[Stored items]
*** Block opens ***
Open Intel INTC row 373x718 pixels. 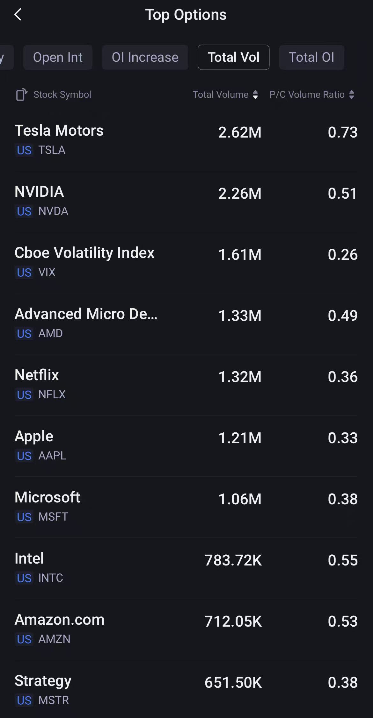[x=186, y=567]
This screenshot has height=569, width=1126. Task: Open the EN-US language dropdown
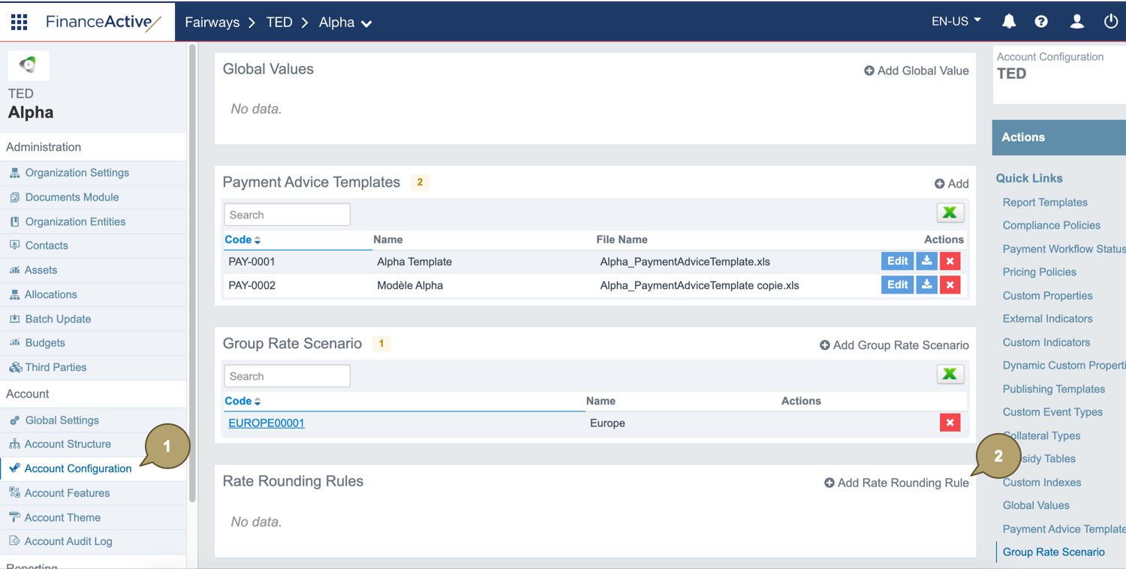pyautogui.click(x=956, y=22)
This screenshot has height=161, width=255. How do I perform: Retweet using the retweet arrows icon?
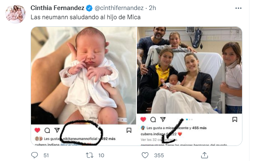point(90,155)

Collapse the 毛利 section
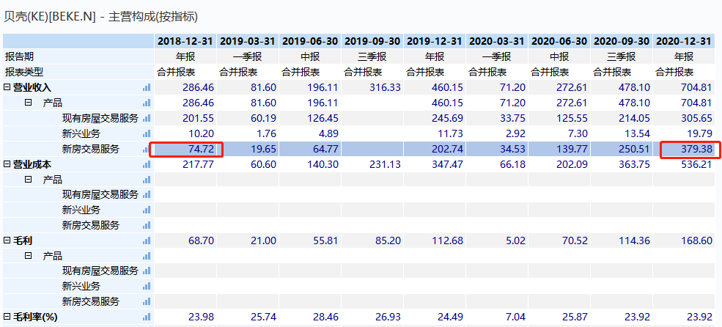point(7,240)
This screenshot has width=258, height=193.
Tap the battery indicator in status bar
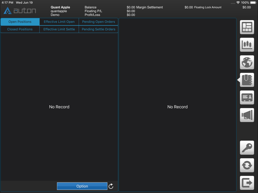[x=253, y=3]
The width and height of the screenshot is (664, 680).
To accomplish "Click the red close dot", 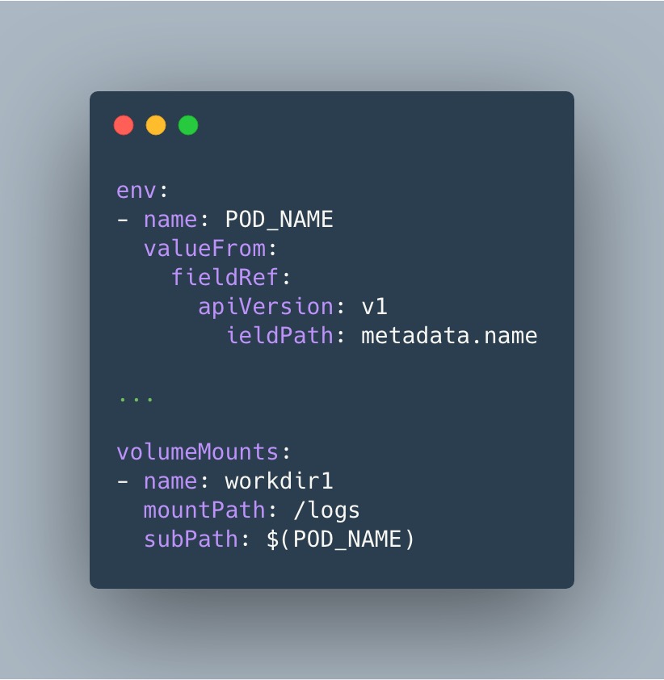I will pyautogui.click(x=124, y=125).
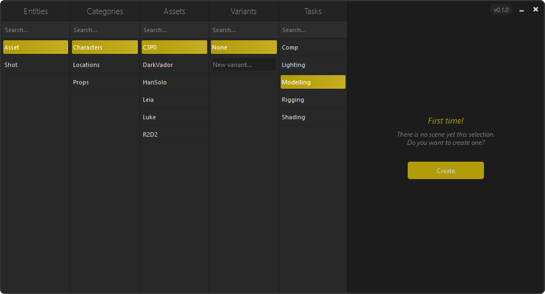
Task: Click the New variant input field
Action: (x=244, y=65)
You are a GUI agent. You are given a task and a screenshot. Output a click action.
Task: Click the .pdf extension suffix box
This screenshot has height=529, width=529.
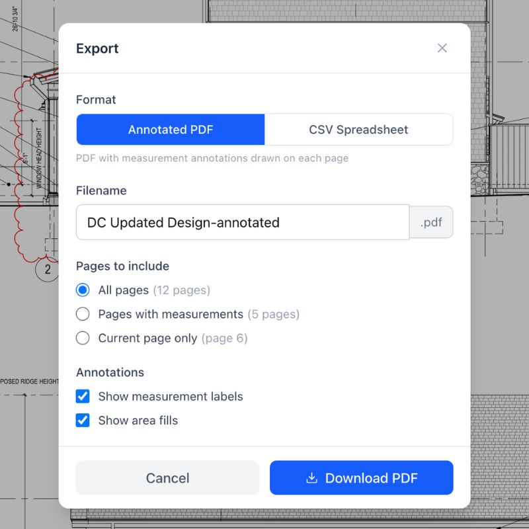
*** Block closes ***
*** Block opens ***
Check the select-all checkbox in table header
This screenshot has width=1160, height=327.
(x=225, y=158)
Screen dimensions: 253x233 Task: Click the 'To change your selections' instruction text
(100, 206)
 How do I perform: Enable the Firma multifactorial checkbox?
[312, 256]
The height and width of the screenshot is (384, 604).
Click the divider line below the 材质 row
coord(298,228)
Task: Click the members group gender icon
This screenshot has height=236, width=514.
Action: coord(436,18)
*** Block closes ***
* Your goal
Scan the lines above for "You are a GUI" and for "This screenshot has height=529, width=529.". Repeat exactly the line holding each of them and every line in between.

* Answer to the problem
You are a GUI agent. You are given a task and a screenshot. Output a click action.
Task: Click the .pdf extension suffix box
This screenshot has height=529, width=529.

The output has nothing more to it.